I'd like to add support for OpenCL extensions at some point, as described in #12, and it would be a lot easier to do this (I think) using C++ features. If it's important to eliminate C++ dependencies it'd be helpful to understand this ASAP, before writing a bunch of C++ code. I'd also want to switch to (or add) CI coverage using C compilers to avoid introducing C++ dependencies by accident.
Thanks!
Linking static C++ libraries into C libraries is always a pain; it can be worked around by tweaking the build system to use the C++ linker instead of the C one, but it's always a bit awkward (and isn't something that can really be expected for a library like this, where consumers may often not be aware of it). Using C++ in general isn't necessarily a problem, as long as there aren't any dependencies on external symbols. Here it was __cxa_guard_acquire
for thread-safe static initialization (which I'm currently disabling for testing purposes but will have to deal with at some point) and __gxx_personality_v0
for exception handling (which isn't actually used at all and is safe to disable here). Using STL classes tends to result in similar issues, but defining and using your own classes is fine. Modern C linkers have no trouble handling C++ symbols within their inputs, they just don't link in the C++ STL without a lot of awkward manual platform-specific wrangling; using C++ without disabling the features that pull in STL or other C++-runtime symbols effectively means adding a hidden (and fairly confusing) dependency.
Sorry for going radio silent, I haven't had a chance to work on this as much as I would have liked to recently.
Is there a preferred method for one-time thread-safe global initialization with minimal dependencies?
I think I could do something like the Khronos OpenCL ICD loader and use pthread_once
(link).
The open source ocl-icd has a similar pthread_once
path and an alternative that uses the atomic __sync_bool_compare_and_swap
(link).
I was trying to convince myself that these functions either did not need to operate on global variables or did not need to be thread-safe, in which case this problem becomes a lot easier to solve, but I don't think those are safe assumptions unfortunately...
The biggest problem with pthread_once
is that it adds a dependency on libpthread (which isn't too big an ask on POSIX platforms but can be something significant on Windows); if you decide to go that route I'd suggest including a minimal Windows implementation as well.
That basic atomics-only implementation seems like it's probably fine for this use-case? It's not like the operation involved (just opening the lib) is expensive, so you wouldn't end up spinning for long, and this call isn't made that frequently anyway.

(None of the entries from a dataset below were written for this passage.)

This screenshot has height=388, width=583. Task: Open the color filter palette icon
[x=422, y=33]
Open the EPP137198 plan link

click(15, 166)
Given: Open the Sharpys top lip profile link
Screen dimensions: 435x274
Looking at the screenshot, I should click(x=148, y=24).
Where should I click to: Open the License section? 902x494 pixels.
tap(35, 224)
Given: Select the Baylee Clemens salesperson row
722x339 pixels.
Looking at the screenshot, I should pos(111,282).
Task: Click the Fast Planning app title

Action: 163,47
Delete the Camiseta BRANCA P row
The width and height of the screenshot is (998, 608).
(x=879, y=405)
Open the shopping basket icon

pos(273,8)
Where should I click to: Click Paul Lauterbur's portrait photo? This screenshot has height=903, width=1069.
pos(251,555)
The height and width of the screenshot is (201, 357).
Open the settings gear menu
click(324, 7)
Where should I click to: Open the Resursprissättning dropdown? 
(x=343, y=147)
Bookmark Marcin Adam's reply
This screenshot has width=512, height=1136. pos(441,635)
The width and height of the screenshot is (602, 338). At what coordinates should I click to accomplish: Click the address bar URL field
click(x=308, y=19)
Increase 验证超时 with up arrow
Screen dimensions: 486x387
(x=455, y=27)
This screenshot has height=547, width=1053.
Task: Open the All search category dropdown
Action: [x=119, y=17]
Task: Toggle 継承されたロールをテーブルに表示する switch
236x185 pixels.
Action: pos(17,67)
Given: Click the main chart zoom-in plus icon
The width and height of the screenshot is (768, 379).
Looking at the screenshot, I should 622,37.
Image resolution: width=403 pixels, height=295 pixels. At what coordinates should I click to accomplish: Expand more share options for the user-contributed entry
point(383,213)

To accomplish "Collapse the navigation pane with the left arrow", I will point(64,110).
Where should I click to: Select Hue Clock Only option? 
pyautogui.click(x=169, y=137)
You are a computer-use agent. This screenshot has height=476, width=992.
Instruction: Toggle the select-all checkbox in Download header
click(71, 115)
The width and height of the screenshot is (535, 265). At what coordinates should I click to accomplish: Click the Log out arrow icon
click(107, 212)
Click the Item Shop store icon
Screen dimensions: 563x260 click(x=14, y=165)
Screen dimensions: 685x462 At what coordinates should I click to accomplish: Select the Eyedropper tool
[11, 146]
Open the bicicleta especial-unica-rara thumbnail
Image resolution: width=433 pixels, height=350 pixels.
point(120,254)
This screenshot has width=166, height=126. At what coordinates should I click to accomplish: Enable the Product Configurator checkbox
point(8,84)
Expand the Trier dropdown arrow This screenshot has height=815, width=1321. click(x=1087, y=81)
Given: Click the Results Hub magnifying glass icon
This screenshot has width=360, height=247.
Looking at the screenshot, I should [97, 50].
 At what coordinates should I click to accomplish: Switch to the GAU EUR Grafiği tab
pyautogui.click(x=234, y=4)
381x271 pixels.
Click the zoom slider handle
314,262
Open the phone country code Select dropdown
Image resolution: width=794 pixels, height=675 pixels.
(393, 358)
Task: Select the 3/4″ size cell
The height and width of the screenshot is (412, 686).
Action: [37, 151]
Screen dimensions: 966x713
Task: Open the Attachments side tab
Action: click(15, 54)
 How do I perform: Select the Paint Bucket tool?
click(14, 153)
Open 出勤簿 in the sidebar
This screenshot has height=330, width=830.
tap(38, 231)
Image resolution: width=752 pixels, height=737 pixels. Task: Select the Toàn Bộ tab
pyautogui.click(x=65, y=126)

Alternately, you could do something like this:
static _Atomic _sclModuleHandle g_module = NULL; // or atomic<_sclModuleHandle>
_sclModuleHandle module = atomic_load(&g_module);
if (!module) {
_sclModuleHandle loaded = _sclOpenICDLoader();
if (!loaded)
return CL_DEVICE_NOT_FOUND; // or something
if (atomic_compare_exchange_strong(&g_module, &module, loaded))
module = loaded;
else
_sclCloseICDLoader(loaded); // #define to dlclose() or FreeLibrary()
}
This atomically checks if there's an existing copy of the library open. If so, it uses that; otherwise, it tries to open it. If that succeeds, it atomically checks if another thread beat us. If we won, it stores the copy it just loaded and moves on; if a different thread did, it closes the copy it just loaded and uses the one from the other thread. This should be quite robust, fast, and not require any dependencies on reasonable target platforms.
Great, if C11/C++11 atomics are fair game I think that'd be my preferred portable mechanism. I'll get this added in the next couple days. Thanks for your input!
This is mostly fixed by #18; the only thing missing is the addition of -fno-exceptions
to CXXFLAGS on compilers that support it (which I'm currently doing manually but should probably be integrated into the cmakelists).
I've disabled exceptions in #22. I think this is the last fix for this issue? Let me know if you find anything else - thanks!
Currently, as far as I can tell, the only actual use of C++-specific behavior in the library is
static _sclModuleHandle module = _sclOpenICDLoader();
, which is allowed (and is thread-safe) in C++ but not in C. This introduces dependencies on a few symbols from the C++ library, which aren't available when linking to this package withgcc
orclang
(as opposed tog++
orclang++
). This could be solved by explicitly doing platform-specific locking around the initialization, or via some atomics trickery (with potential risk of leaking a dlopen handle, but it's not like the library's going to get unloaded anyway).